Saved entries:
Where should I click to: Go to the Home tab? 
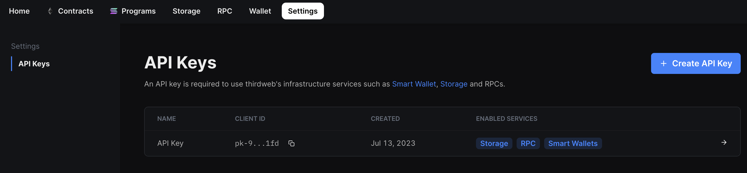[19, 11]
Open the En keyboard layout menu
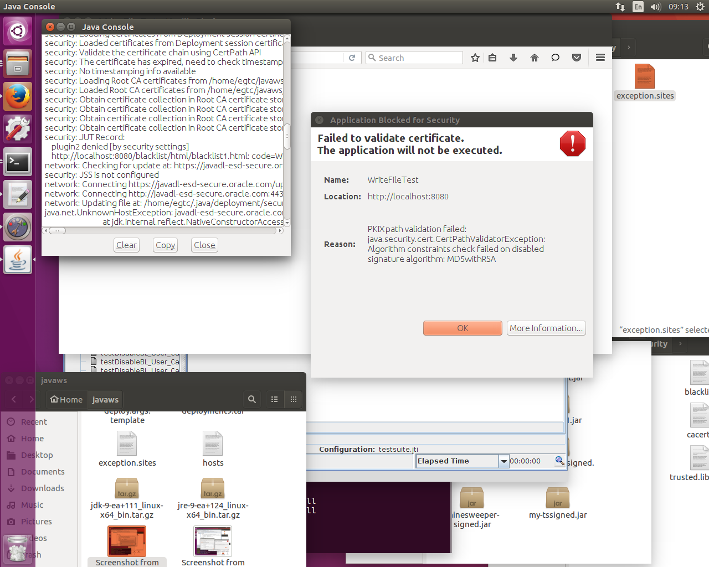Screen dimensions: 709x567 coord(638,7)
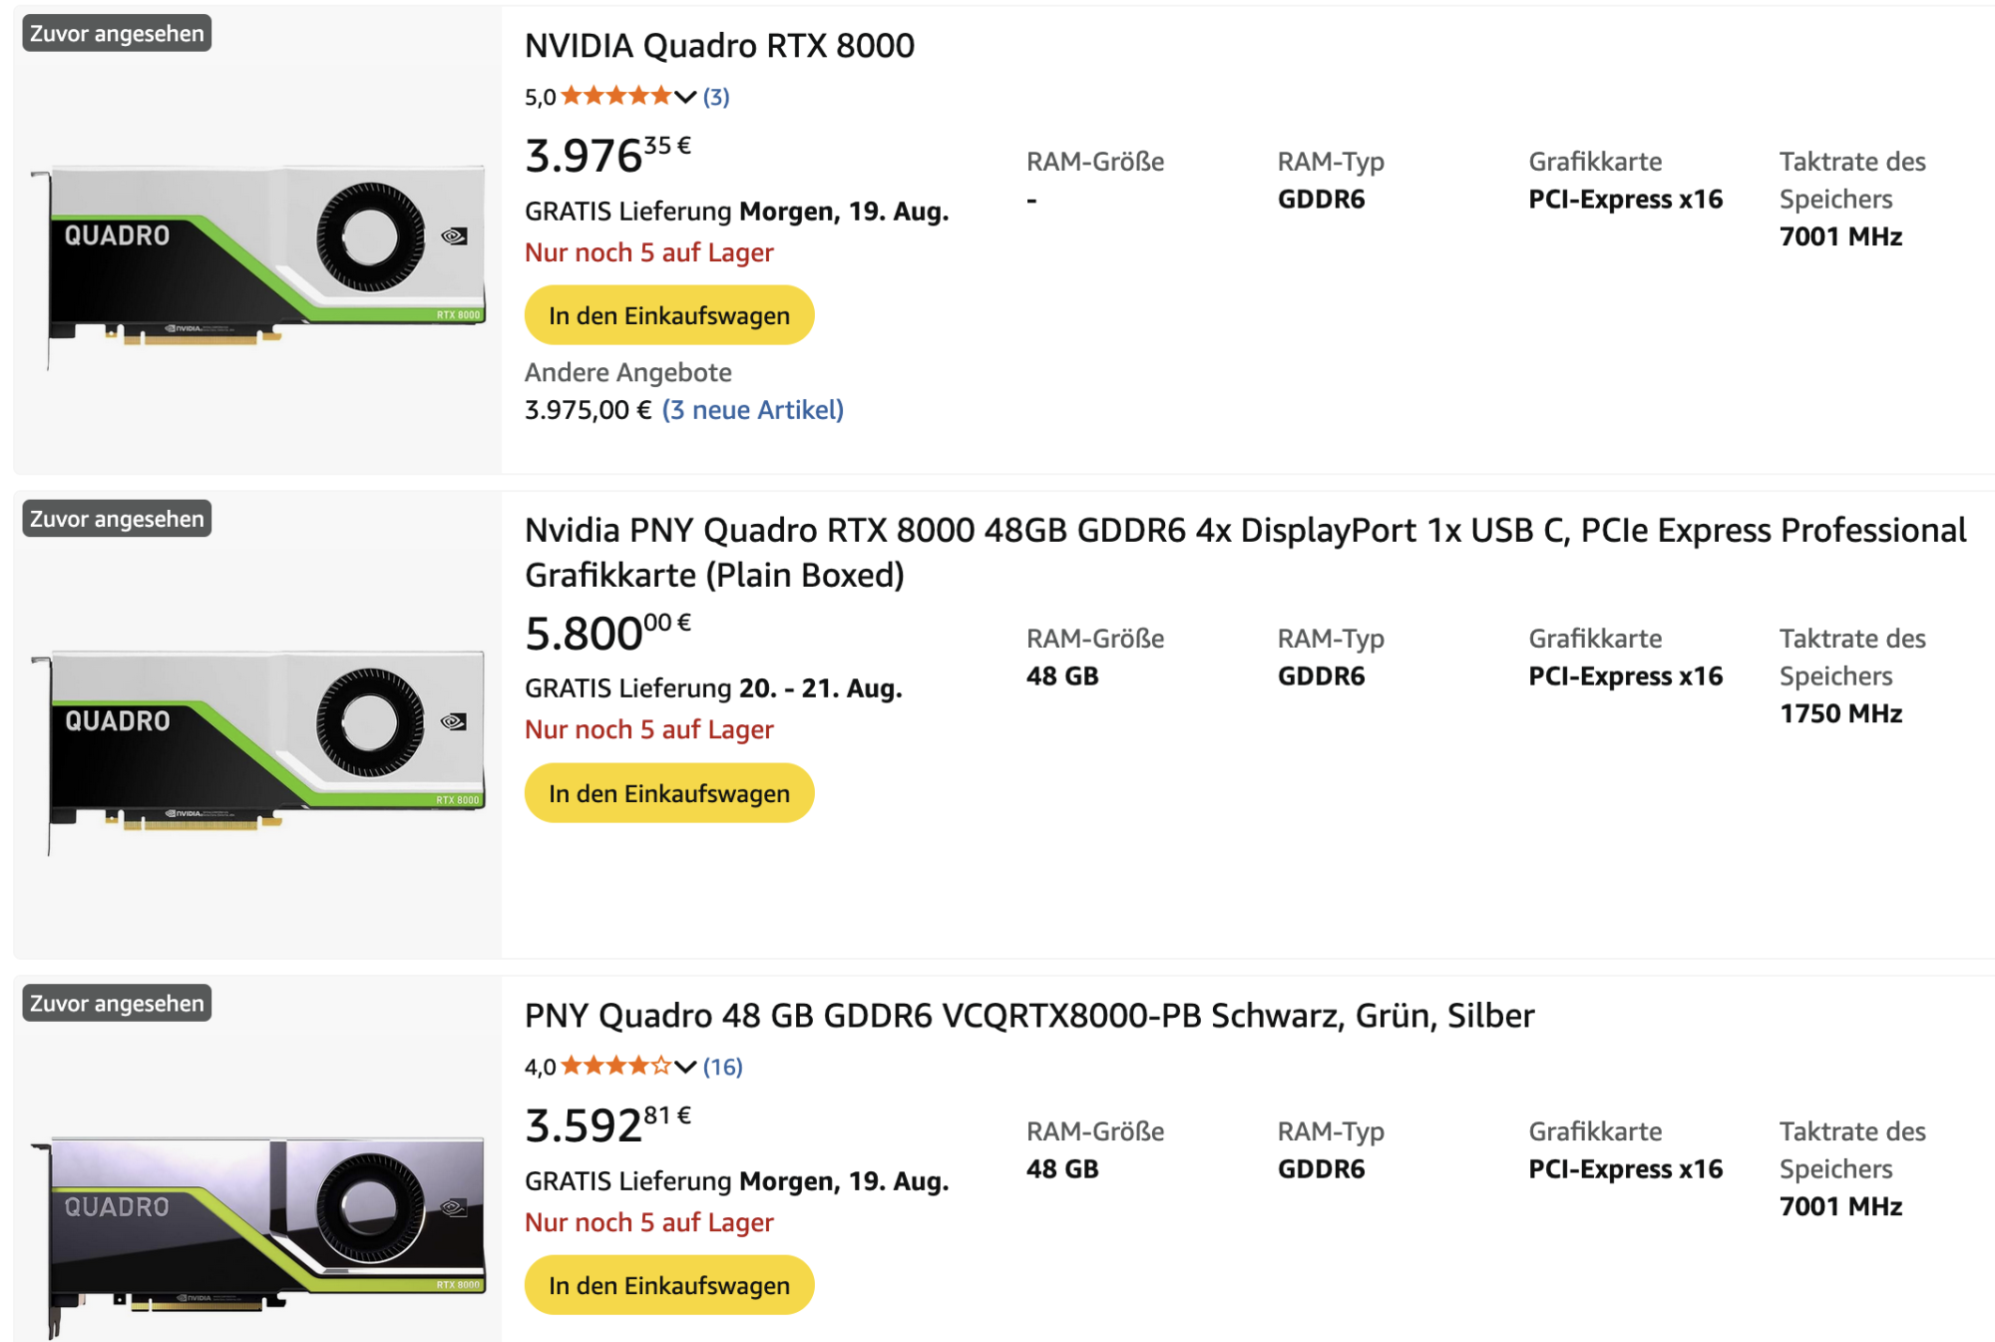Click the 3.976,35 € price

tap(606, 155)
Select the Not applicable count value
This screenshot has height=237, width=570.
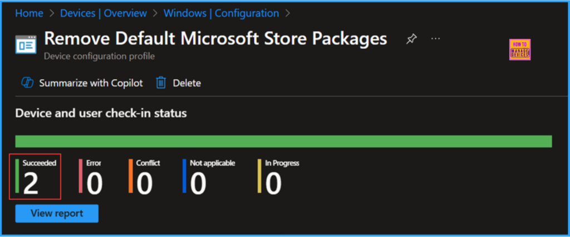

Problem description
The entries above are to be repeated in full, except for their pictures.

Solution to this exercise
Where should I click to: Go to the Home tab? 
[19, 11]
Open the En keyboard layout menu
Screen dimensions: 709x567 coord(638,7)
Click the 3.976,35 € price

tap(606, 155)
Select the Not applicable count value
This screenshot has height=237, width=570.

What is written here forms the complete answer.